A Sytter should have some means of being enabled/disabled via some conditions
(evaluated upon startup or SIGHUP
).
Additionally, we should allow Sytters to trigger other Sytters to be enabled. This should be carefully thought out. Is it done via variables? Do variable changes cause the enabled field to be re-evaluated?
I was hoping to steer away from yet-another-system-management-tool-powered-by-yaml but TOML is proving to be a little too simple for our uses. It is difficult to express a Sytter with idiomatic TOML and harder still to deserialize the various components. Switching to YAML may prove more useful.
Somehow we need to be able to dynamically load new components. I have no idea how to do this in Rust.
I can be convinced of the value of unit tests in Rust, since they are local to the method and double as documentation. But we also need to have some kind of integration level tests.
We need a build pipeline that produces executables for the big 3 (Linux, macOS, and Windows). Windows I am completely unable to test, so someone else will have to handle that.
We need installers for the big three (Linux, macOS, Windows). I don’t have Windows available to test, so someone else will have to contribute or verify that.
Installers include:
- Homebrew (macOS) - I know there are others and will be happy to support them if interest is expressed.
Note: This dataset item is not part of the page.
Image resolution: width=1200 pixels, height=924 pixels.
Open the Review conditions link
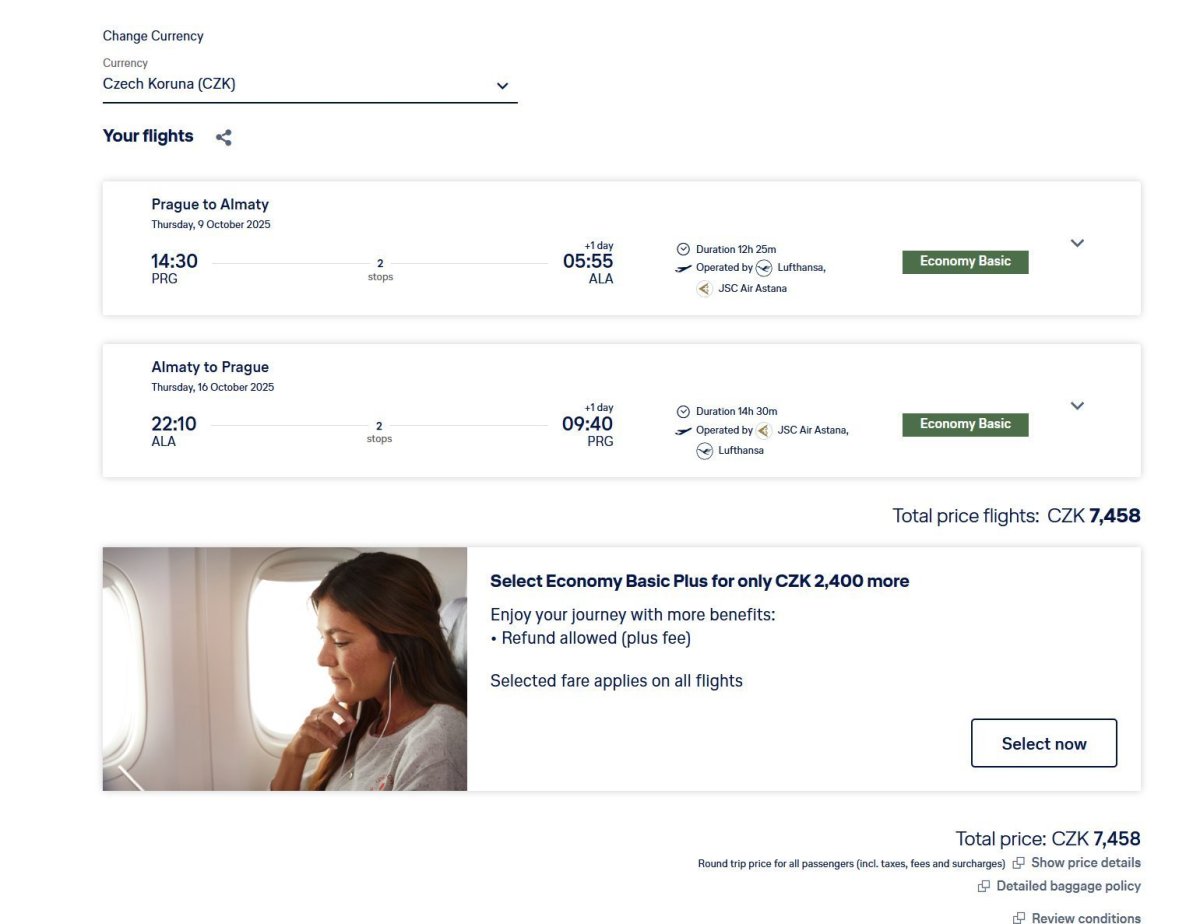click(1085, 918)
- Chocolatety (for Windows?).
- An RPM/yum package.
- A deb/apt package.
- A nix derivation.
- Home manager would be neat!
Each of these should support the ability to run daemonized. So that means LaunchServices, a systemd unit file, etc.
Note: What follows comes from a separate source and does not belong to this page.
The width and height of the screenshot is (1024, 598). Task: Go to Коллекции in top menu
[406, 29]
How do you author your own components? How do they get added? How can you test them?
What does contribution look like?
More examples of doing cool stuff. Examples can double as a trove of great tools.
All configurations should load fine with symlinks. I feel like this should be a given, but I have seen far too many modern tools that give symlinks special treatment, and thus support is poor to outright refused. As a mission statement we support symlinks. Integration tests will include a symlink test.
This can be done via file watches but really we can just listen for SIGHUP
.
More importantly for this item: We need to be able to tear down Sytters and
stand them up again. We should take an MD5 sum of each Sytter and use that as a
basis of whether or not we should attempt a reload for that particular Sytter.